▸ **WHAT TO DO**:
The expected output is each line in the data below that includes the string "computer".

Stored data entries
···

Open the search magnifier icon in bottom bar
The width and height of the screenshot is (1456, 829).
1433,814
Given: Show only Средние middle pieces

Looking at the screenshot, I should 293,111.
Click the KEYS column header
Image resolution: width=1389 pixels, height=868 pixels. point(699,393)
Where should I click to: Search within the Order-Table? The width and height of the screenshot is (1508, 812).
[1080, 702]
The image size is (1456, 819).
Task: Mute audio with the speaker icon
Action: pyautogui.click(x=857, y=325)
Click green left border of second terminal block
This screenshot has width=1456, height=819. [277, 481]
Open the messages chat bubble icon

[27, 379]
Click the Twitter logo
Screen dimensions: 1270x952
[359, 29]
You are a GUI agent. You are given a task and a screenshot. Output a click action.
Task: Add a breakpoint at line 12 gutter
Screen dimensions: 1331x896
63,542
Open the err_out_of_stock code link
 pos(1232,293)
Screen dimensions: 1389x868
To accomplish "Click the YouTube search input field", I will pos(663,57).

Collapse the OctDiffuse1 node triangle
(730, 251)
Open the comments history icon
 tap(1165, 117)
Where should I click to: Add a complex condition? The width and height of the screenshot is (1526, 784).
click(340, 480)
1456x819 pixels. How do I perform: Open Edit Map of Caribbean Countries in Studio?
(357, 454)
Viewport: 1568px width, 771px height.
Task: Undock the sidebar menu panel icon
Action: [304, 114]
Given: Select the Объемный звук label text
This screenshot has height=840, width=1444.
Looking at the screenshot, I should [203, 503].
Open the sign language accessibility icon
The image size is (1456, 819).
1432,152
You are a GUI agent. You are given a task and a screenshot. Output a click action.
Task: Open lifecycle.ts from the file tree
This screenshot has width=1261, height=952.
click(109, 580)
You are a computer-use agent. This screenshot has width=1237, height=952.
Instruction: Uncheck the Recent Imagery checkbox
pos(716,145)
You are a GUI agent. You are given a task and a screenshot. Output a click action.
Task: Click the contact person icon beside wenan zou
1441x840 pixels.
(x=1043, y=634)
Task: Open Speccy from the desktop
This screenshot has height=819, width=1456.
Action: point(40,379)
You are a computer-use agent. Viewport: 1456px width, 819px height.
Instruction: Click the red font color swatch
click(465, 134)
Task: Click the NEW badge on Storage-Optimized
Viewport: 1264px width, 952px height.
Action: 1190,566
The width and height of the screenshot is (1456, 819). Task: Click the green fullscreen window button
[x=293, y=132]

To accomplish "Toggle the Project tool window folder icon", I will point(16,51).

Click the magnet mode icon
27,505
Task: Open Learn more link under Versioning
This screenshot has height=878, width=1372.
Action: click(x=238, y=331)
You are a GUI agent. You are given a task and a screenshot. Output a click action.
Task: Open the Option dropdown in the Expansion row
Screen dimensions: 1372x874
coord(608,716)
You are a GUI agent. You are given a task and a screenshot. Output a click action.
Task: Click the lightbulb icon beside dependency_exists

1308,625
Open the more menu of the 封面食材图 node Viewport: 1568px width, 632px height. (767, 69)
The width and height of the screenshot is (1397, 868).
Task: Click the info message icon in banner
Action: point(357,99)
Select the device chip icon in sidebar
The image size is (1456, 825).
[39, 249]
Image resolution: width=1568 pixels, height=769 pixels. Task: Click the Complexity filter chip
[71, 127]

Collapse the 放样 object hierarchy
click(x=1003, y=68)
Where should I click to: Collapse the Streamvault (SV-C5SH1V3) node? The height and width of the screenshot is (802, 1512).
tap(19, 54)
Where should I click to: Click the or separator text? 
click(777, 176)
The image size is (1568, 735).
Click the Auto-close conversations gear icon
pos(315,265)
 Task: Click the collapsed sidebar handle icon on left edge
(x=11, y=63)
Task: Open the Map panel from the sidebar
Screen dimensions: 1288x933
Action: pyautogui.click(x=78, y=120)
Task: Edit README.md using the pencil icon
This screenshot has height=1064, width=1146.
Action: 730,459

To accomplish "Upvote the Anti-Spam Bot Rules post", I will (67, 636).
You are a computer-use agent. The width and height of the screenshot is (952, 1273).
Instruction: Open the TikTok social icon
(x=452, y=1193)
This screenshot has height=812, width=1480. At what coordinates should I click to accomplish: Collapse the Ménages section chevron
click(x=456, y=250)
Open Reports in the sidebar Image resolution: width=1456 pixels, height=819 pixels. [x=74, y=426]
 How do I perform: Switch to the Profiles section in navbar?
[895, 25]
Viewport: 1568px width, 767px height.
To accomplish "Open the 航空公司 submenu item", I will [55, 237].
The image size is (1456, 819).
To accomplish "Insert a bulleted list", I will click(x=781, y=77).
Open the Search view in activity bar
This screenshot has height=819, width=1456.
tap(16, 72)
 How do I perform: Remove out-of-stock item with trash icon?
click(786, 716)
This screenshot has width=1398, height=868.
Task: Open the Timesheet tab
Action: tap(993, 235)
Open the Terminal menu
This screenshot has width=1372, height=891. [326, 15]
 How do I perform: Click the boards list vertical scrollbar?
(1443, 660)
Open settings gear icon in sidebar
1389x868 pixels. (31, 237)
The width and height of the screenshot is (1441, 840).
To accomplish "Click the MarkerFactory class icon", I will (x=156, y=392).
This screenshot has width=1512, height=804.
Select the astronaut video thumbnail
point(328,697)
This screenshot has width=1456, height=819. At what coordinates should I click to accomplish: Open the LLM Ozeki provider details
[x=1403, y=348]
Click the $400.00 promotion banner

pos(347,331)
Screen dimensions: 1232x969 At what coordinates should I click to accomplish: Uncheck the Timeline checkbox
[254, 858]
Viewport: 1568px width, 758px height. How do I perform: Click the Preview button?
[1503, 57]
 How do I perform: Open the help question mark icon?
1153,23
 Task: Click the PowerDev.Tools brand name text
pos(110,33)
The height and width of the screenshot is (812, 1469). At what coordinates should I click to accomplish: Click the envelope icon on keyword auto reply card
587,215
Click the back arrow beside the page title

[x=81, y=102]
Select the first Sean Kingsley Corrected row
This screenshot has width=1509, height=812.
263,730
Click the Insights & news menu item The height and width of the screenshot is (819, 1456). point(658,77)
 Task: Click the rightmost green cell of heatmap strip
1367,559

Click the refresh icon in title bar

···

▸ **EXERCISE SOLUTION**:
You are a computer-use agent. This screenshot has width=1237, height=952.
You are a computer-use agent. Viewport: 1456px width, 819px height.
You are a computer-use agent. The width and height of the screenshot is (952, 1273).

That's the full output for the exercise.